### EXERCISE
All lines from the one holding "Click the black X Delete toolbar icon" to the end of the listing are to be output exactly, both ends included, with any pictures left out.

Start of THE RECORDS

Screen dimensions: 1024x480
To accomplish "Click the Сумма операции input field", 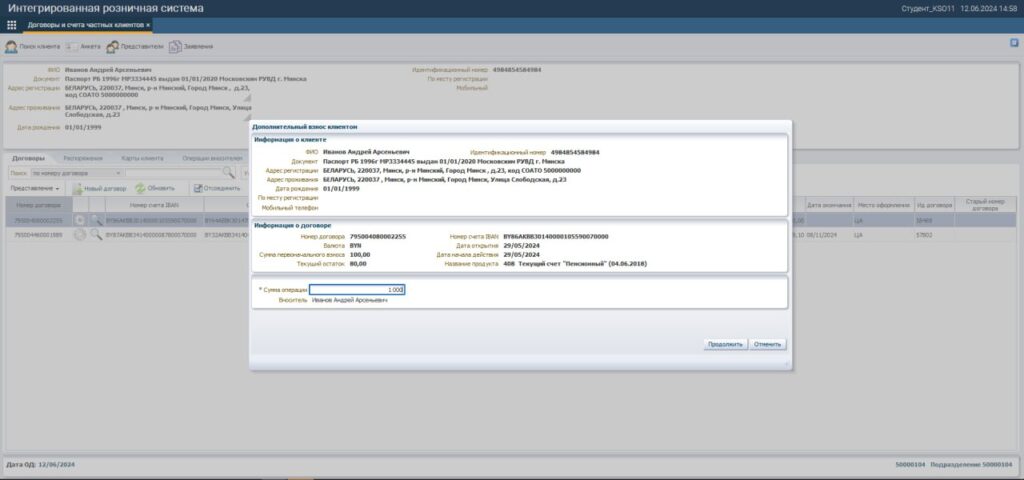I will (364, 289).
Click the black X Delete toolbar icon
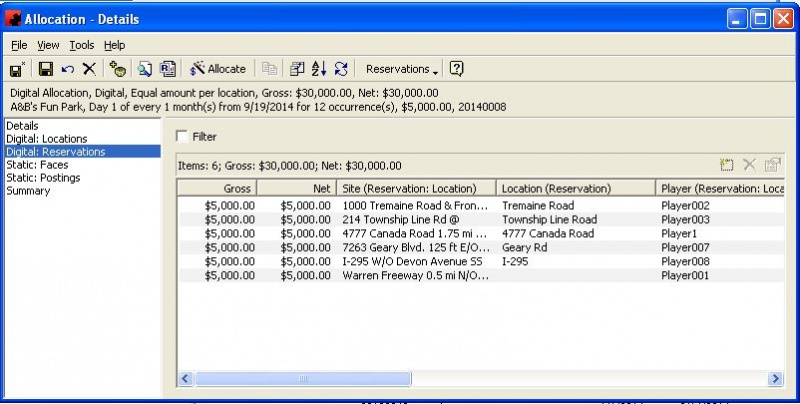This screenshot has width=800, height=404. (89, 69)
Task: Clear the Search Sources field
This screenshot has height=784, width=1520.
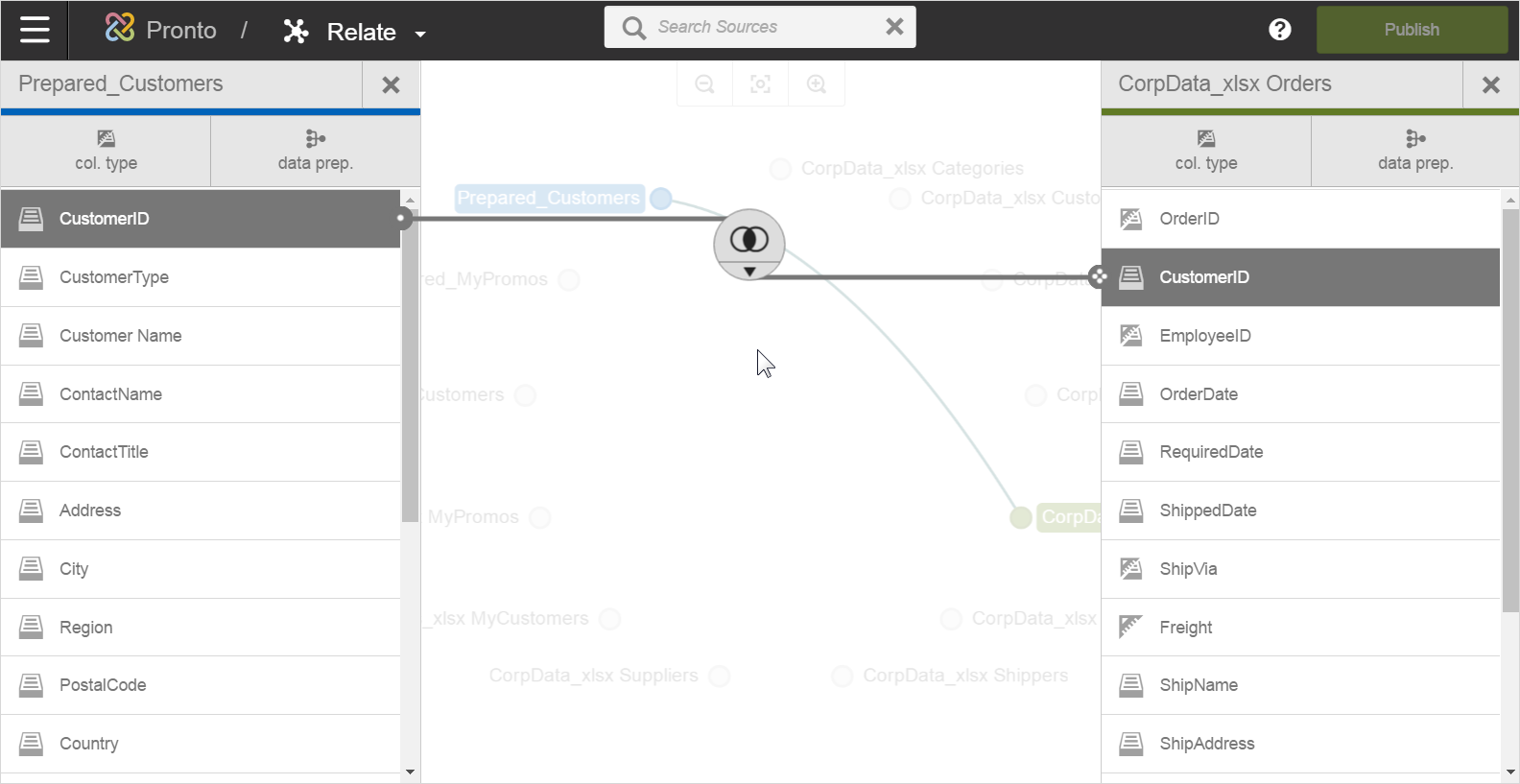Action: click(x=894, y=27)
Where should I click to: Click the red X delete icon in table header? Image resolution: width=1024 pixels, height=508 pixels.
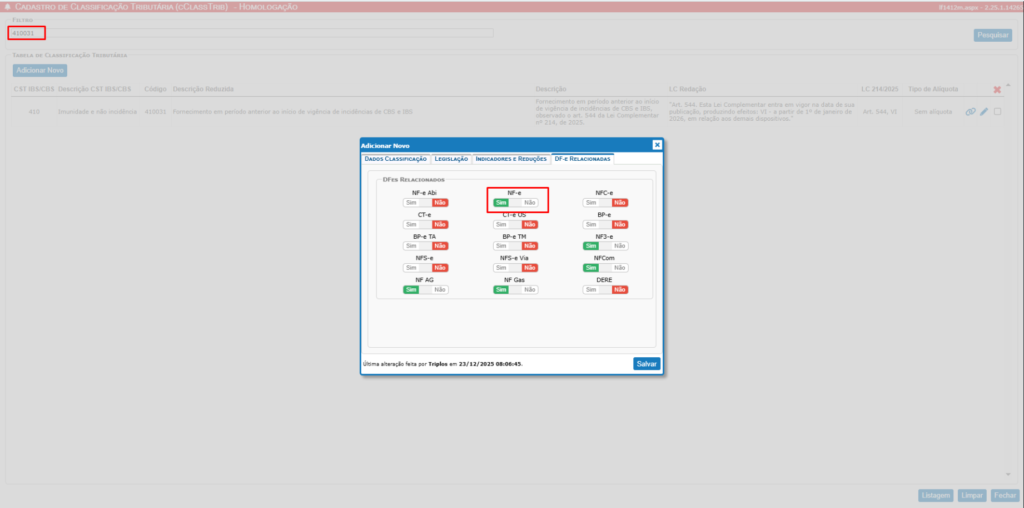tap(996, 91)
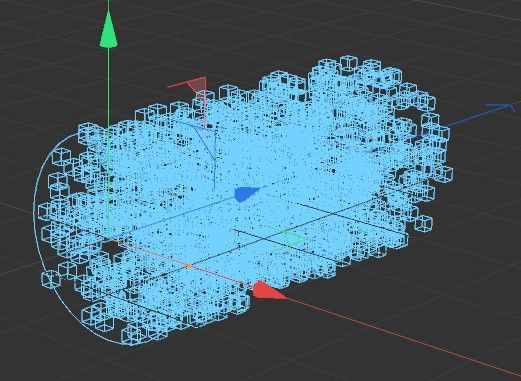Screen dimensions: 521x381
Task: Grab the large red X-axis arrowhead
Action: point(267,291)
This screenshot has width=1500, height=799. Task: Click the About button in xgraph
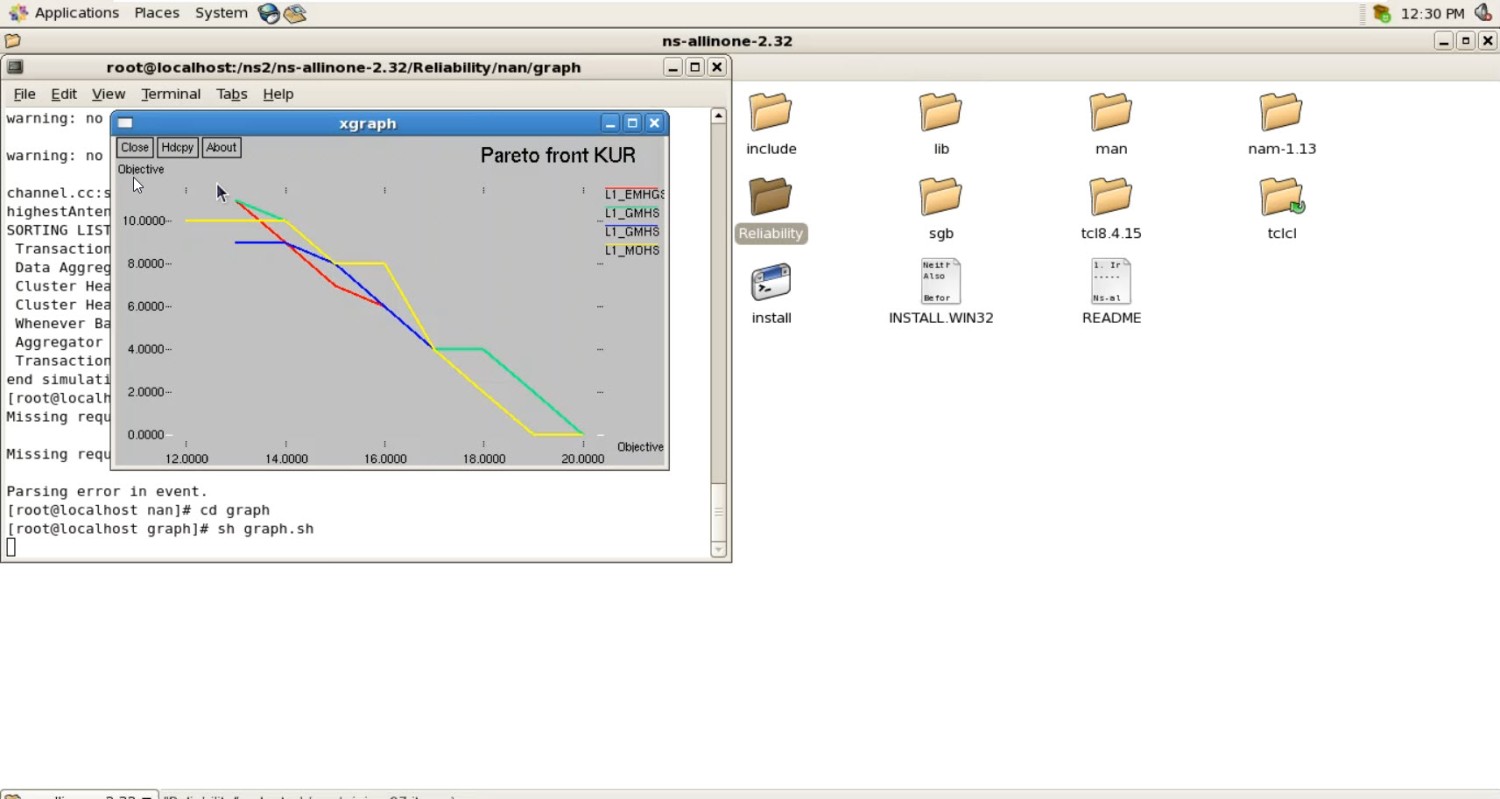[221, 147]
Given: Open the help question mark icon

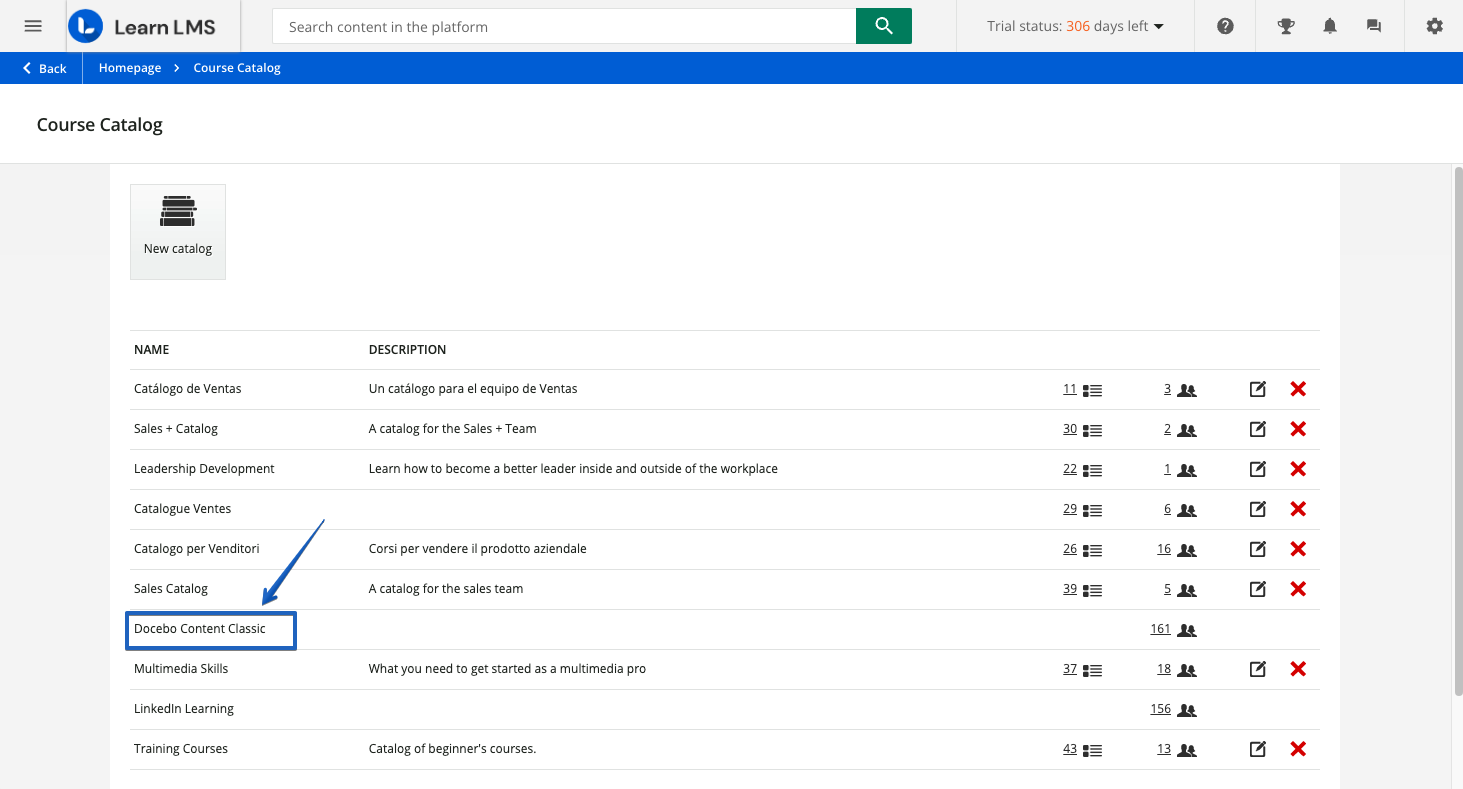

End of THE RECORDS

### RESULT BELOW
Click the black X Delete toolbar icon
This screenshot has width=800, height=404. (89, 69)
Task: Clear the Search Sources field
This screenshot has height=784, width=1520.
Action: click(x=894, y=27)
Where should I click to: Click the red X delete icon in table header? Image resolution: width=1024 pixels, height=508 pixels.
tap(996, 91)
Screen dimensions: 521x381
Task: Grab the large red X-axis arrowhead
Action: point(267,291)
This screenshot has width=1500, height=799. Task: Click the About button in xgraph
[221, 147]
Given: Open the help question mark icon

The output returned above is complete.